Ich weiß nicht, ob ich es fertigbringe, aber ich rufe immer, ich bin immer so [Geste zum höheren Bewußtsein], ich richte meinen Anruf nach oben.
Aber so ist es nicht! Es ist HIER (Mutter macht eine Geste vor Satprems Brust), verbirg dich dahinter... (lächelnd) wie ich es vor ein paar Tagen auf dem Balkon tat.
In welchem Abstand fanden die beiden Besuche statt?
Fünf oder sechs Tage.
Wir werden sehen, ich werde versuchen...
Das letzte Mal sagte sie mir sogar, sie wolle mit mir meditieren – aber schließlich bin ich doch kein Guru!

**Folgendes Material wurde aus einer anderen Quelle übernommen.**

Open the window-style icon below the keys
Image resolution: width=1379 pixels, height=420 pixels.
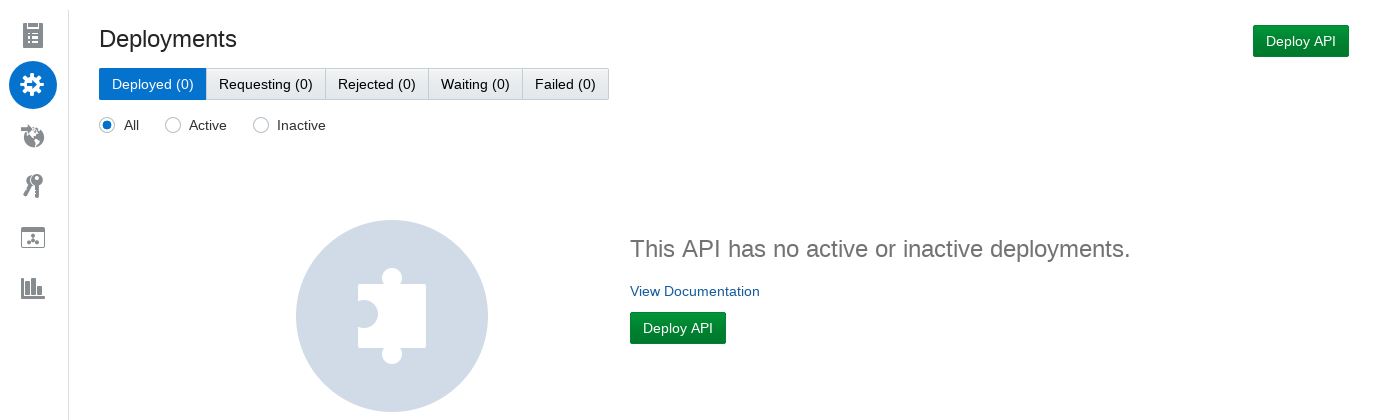coord(33,238)
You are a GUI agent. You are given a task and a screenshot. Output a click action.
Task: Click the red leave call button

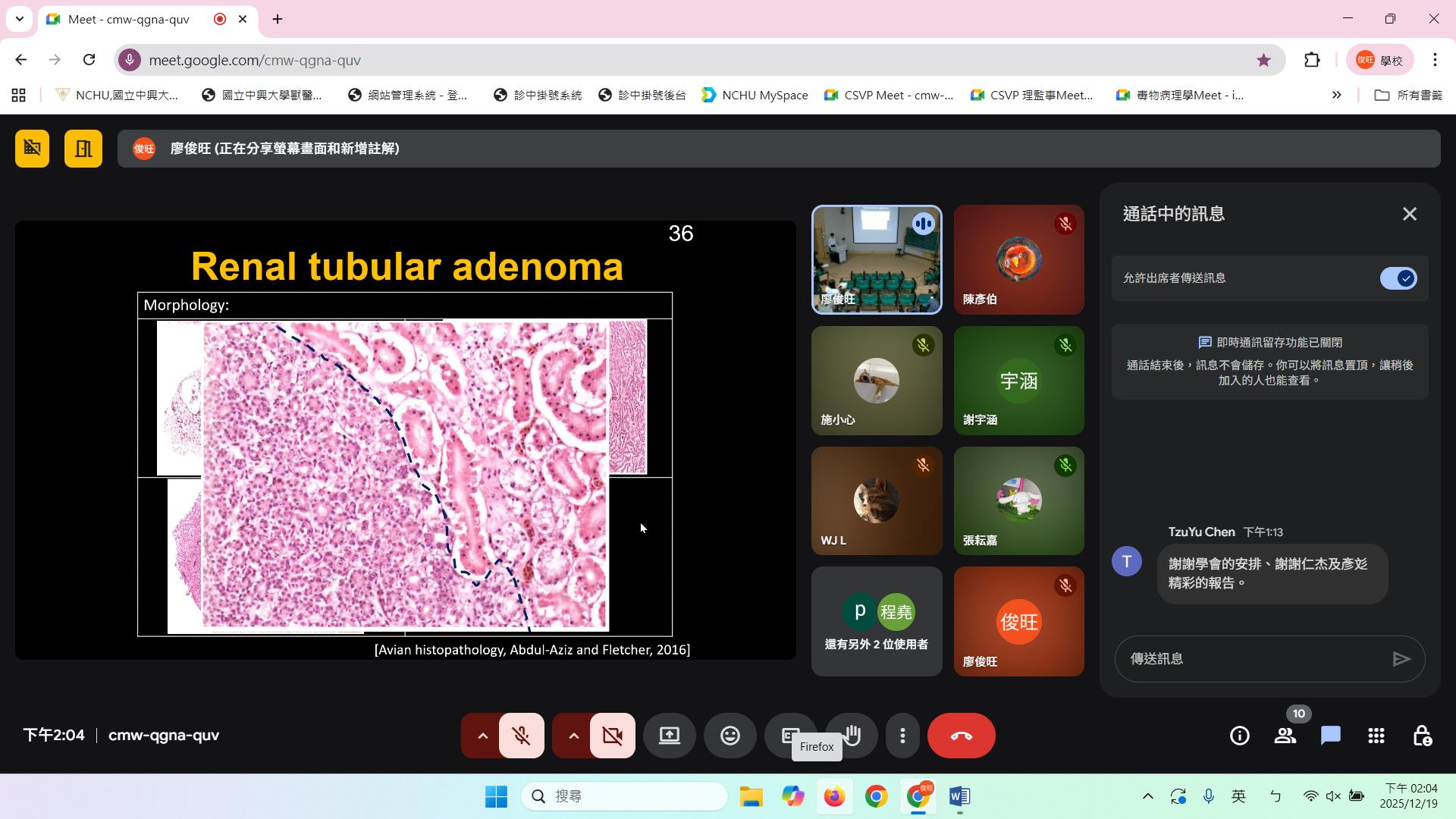pyautogui.click(x=961, y=736)
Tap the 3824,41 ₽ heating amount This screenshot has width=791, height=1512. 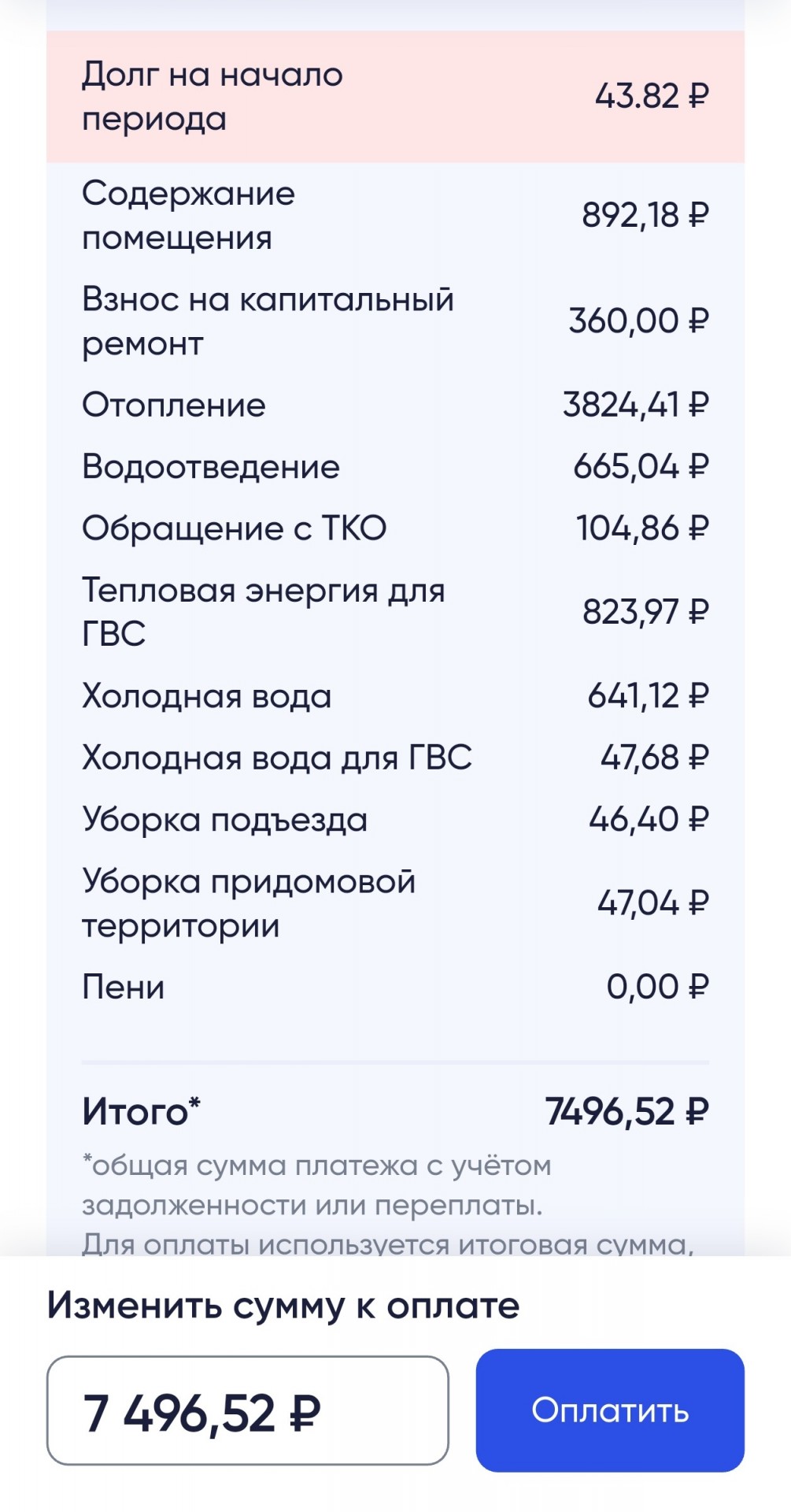636,405
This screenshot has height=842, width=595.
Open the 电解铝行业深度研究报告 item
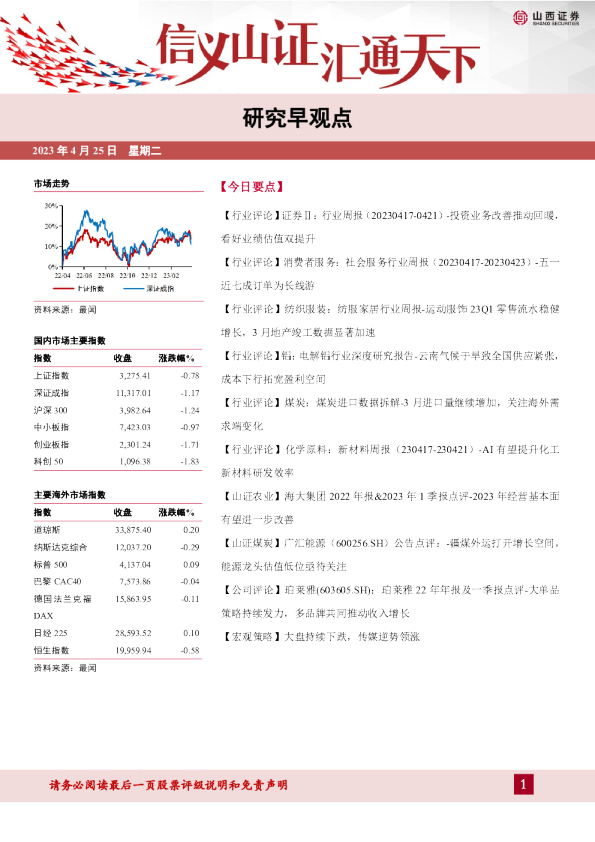(x=390, y=367)

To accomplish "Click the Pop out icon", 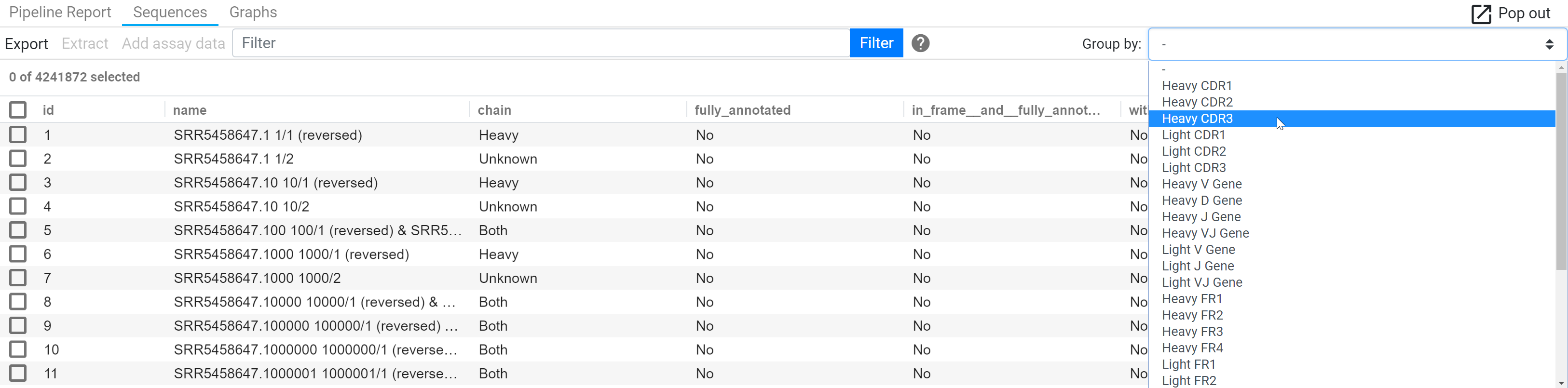I will click(x=1481, y=13).
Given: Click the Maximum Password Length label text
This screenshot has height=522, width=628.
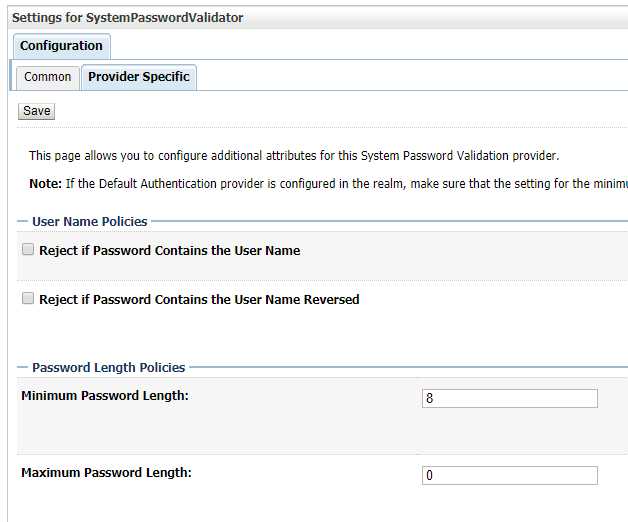Looking at the screenshot, I should tap(106, 473).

Es ist kein angenehmes Metier! (Lachen)
Wir werden sehen, du wirst es mir sagen.
(Mutter versinkt in Konzentration)
Siehst du, Sri Aurobindo ist gegenwärtig, von hier bis da (Geste von unterhalb des Brustkorbs bis zur Stirn) Wenn du in dem Zustand bist, während die Leute bei dir sind...
Direkt vor dir.
Hast du es gefühlt? Plötzlich lag eine Art Fülle in der Atmosphäre. Als ob etwas "Angenehmes" entstände, das ist ein zu schwaches Wort: eine Art Fülle. Hast du es gefühlt?
Ja.
Es kam auf, als er kam.
Er verweilte hier.
Wenn du das hast, kannst du jeden Beliebigen treffen, es macht nichts!
(Schweigen)
Es gibt auch recht obskure Dinge in mir.
(Nach einem Schweigen) Man reicht sie dar als Opfergabe.
1 Die in Frage stehende Person hat eine wichtige diplomatische Stellung inne, daher die Schwierigkeit, sie "an die frische Luft" zu schicken.